* Begin RECORDS FOR THE TASK *
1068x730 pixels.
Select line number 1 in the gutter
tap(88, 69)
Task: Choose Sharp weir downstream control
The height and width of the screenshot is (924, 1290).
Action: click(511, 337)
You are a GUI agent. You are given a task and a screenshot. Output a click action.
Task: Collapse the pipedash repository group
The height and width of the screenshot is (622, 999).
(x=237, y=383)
* End RECORDS FOR THE TASK *
* Begin RECORDS FOR THE TASK *
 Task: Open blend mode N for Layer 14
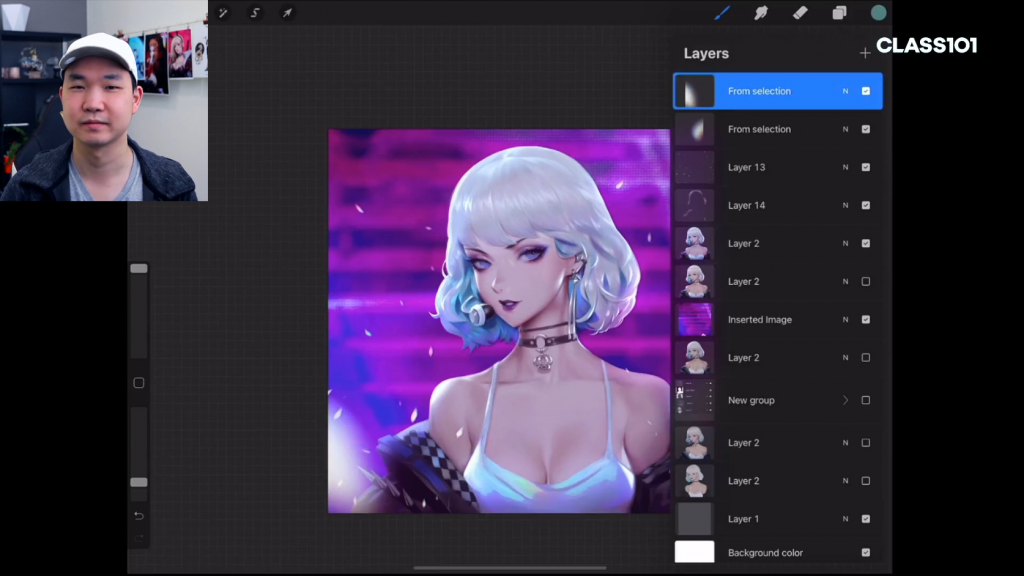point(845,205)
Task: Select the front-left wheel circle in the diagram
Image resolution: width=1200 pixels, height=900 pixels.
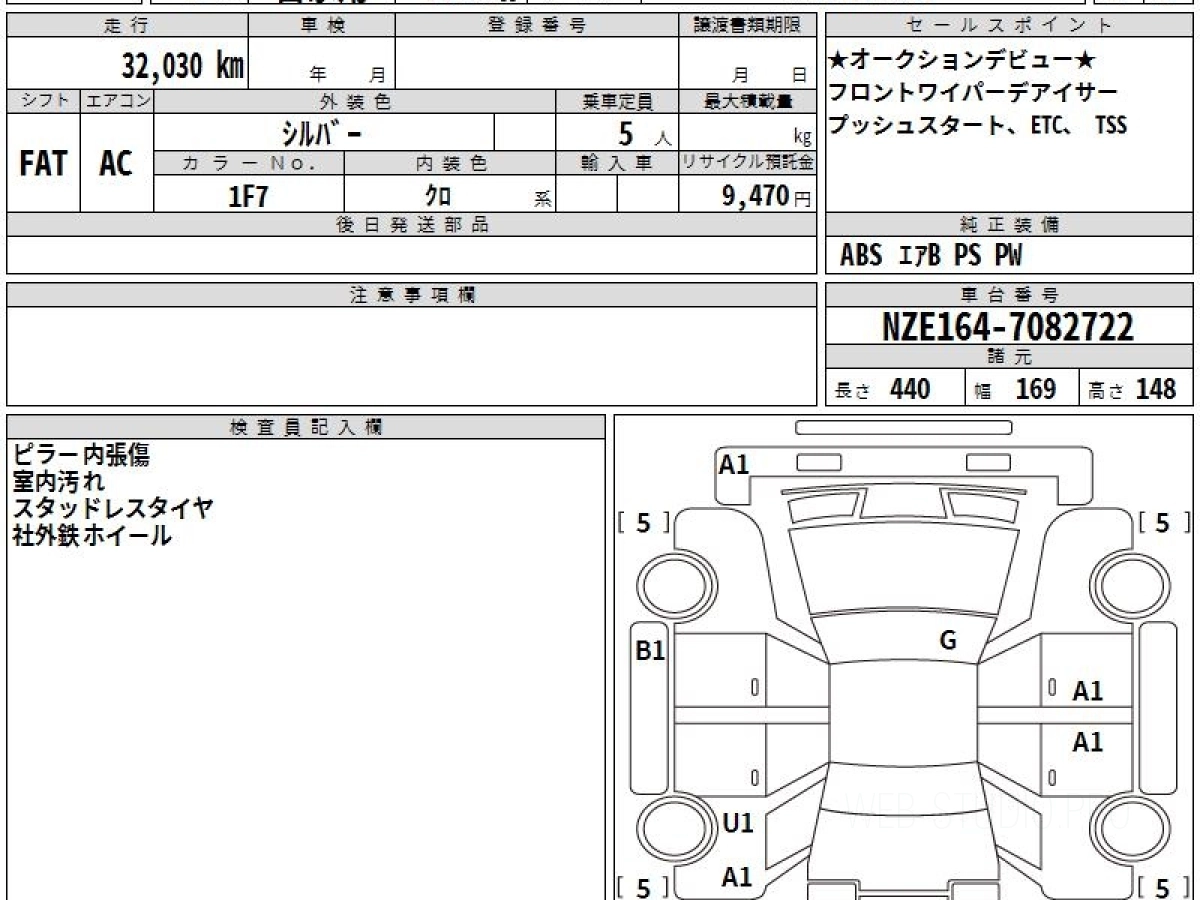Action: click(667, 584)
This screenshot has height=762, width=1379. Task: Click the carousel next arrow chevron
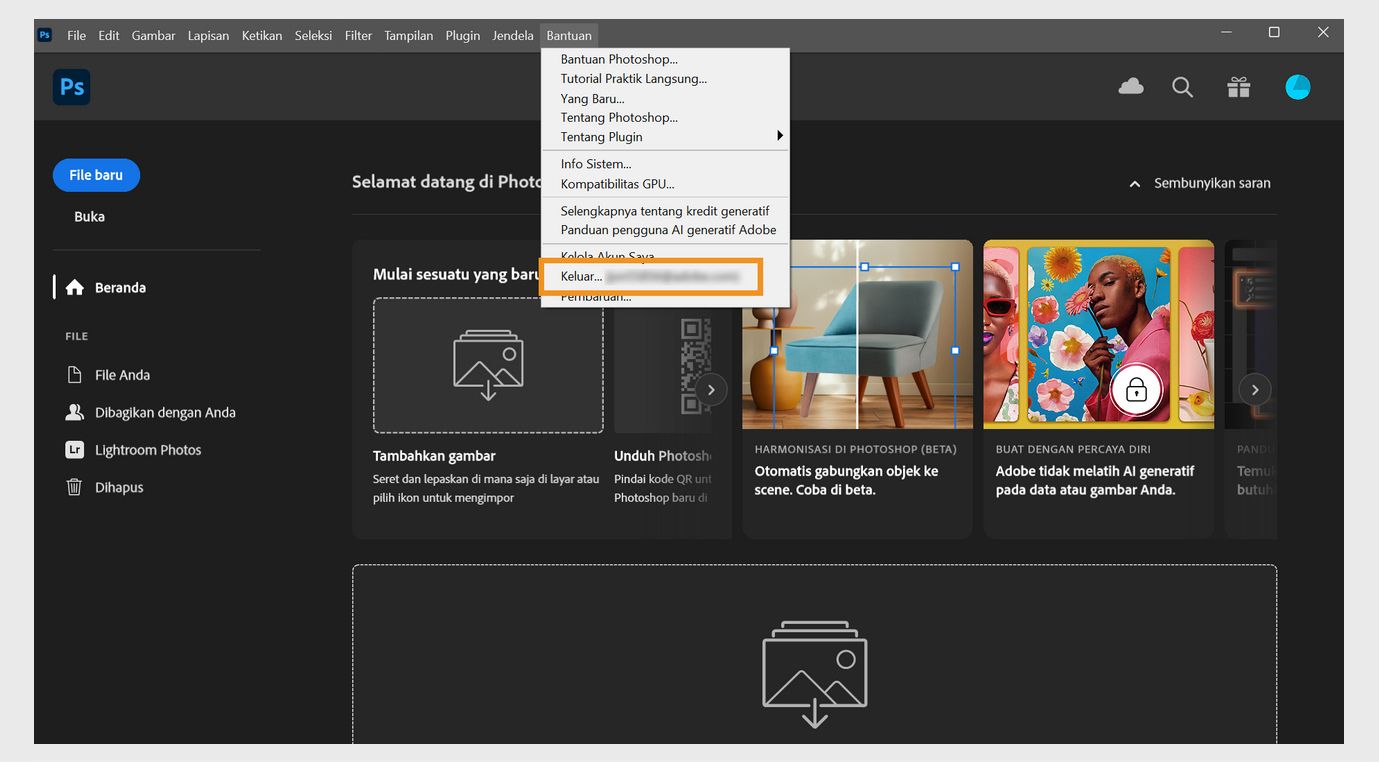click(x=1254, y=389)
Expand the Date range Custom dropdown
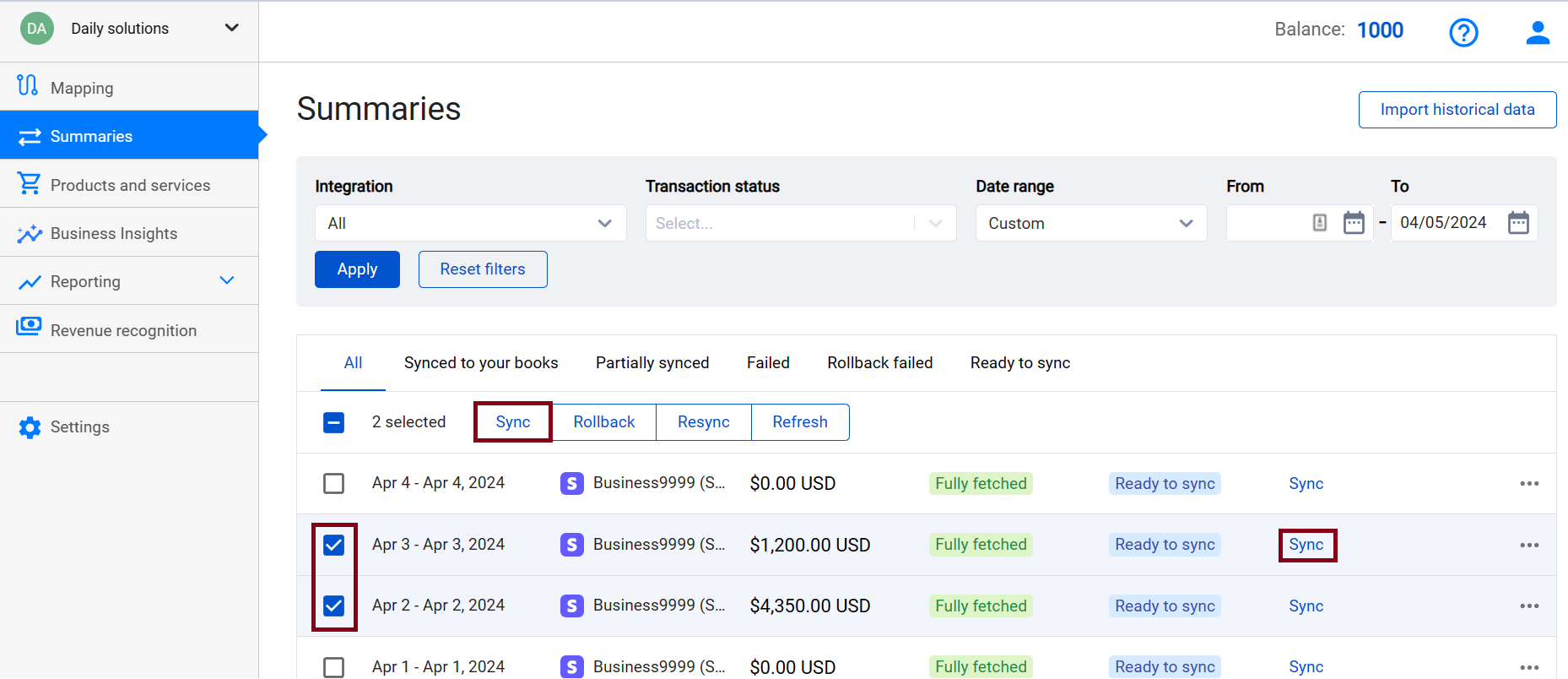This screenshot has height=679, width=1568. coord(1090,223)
* End RECORDS FOR THE TASK *
* Begin RECORDS FOR THE TASK *
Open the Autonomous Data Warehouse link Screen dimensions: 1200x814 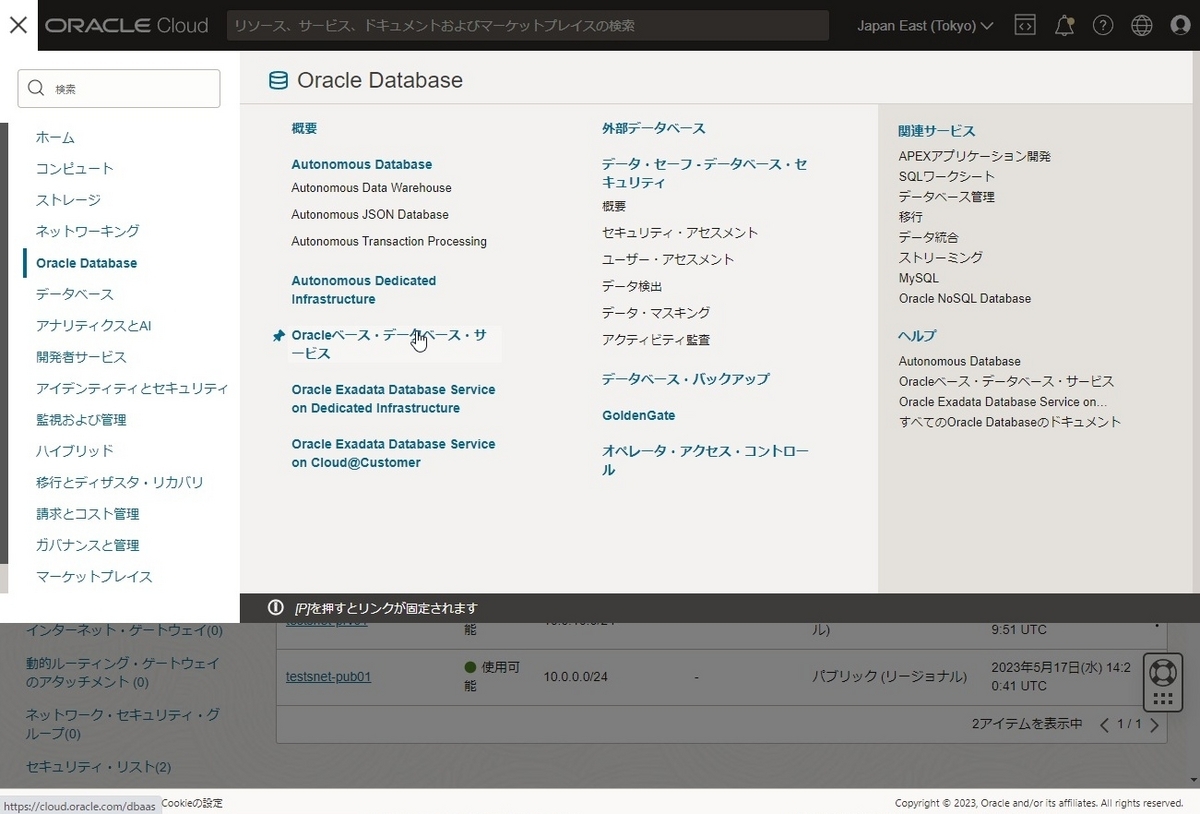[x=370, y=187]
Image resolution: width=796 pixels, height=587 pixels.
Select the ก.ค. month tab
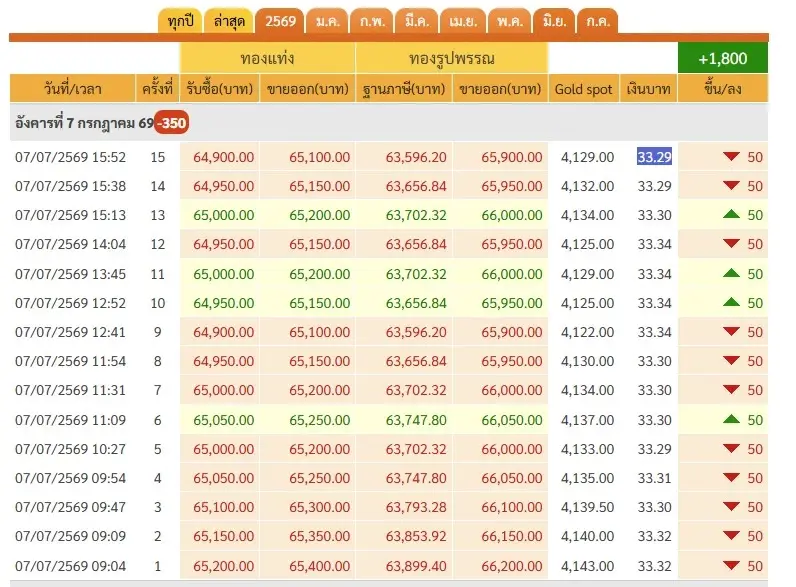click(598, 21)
* End RECORDS FOR THE TASK *
▸ **WHAT IS EXPECTED**:
Convert the material from the line with "1068x730 pixels." up to and including the line with "(x=237, y=383)" into a JSON list of strings, one per line, skipping blank lines.

▸ **PROBLEM SOLUTION**:
[
  "1068x730 pixels.",
  "Select line number 1 in the gutter",
  "tap(88, 69)",
  "Task: Choose Sharp weir downstream control",
  "The height and width of the screenshot is (924, 1290).",
  "Action: click(511, 337)",
  "You are a GUI agent. You are given a task and a screenshot. Output a click action.",
  "Task: Collapse the pipedash repository group",
  "The height and width of the screenshot is (622, 999).",
  "(x=237, y=383)"
]